In 2013, the dual-function valve was replaced with a Young & Franklin electronic control valve and a separate stop valve outside of the GT enclosure. The original valve was instrumentation-limited. It required three computers to do two out of three voting on pressure. There was one pressure sensor but three transmitters.
Now, under the new control system, with 30 minutes of programming, there are three process points in the controls rather than one process point requiring three readings. This is what smart-valve technology is all about.
Rather than shutting down during discrete process upsets, the new controls allow the plant to ride out upsets. A fault on the main utility tie line used to open the breaker, flame out the turbine, and trip the unit, shedding 38 MW in one cycle. All of this placed significant duress on the engine. Now the breaker can open, but the plant idles, and is easily reconnected to the grid. This capability has been tested twice, once because of a lightning strike. The facility also was able to continue operating during an incident in which the indicated fuel-line pressure temporarily increased from 300 to 600 psig.
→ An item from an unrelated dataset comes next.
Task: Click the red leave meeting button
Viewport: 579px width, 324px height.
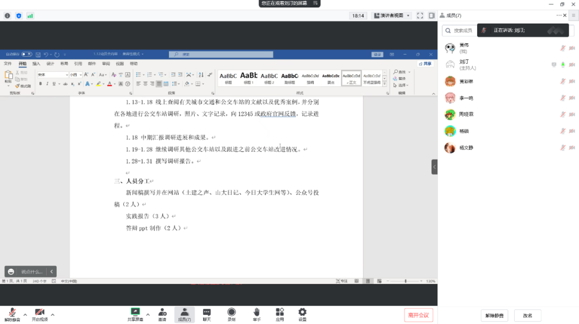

In general, the new controls allow plant personnel to be proactive, rather than reactive. Causal relationships among critical plant parameters are illuminated, simplifying troubleshooting towards root causes. A 97.61% uptime factor in 2014 (through mid-December) confirms the improved performance of the facility.
That’s an impressive factor for a base-load facility that absolutely must run to maintain oil extraction.
Not only do cogen facilities of this type supply steam for lifting heavy oil out of the ground, they are repositories for the recycled condensate. In earlier times, the separated “nasty” water was simply re-injected into the oil wells. Today, that practice is verboten. The cogen plant must take filtered, softened water as feedwater to the HRSG. At 12,000 total dissolved solids (TDS) and 200 ppm silica, “our feedwater is a slurry,” noted the PM, wryly.
That makes for quite a maintenance effort around the HRSG. Even with a robust water-treatment regimen, scale has to be removed manually from the boiler tubes twice a year, according to the plant manager. Still, there is significant tube-wall thinning.
In effect, the electricity, 40% of which is used internally and 60% sold to PG&E, is a byproduct which helps offset the cost of pipeline natural gas to fuel the plant.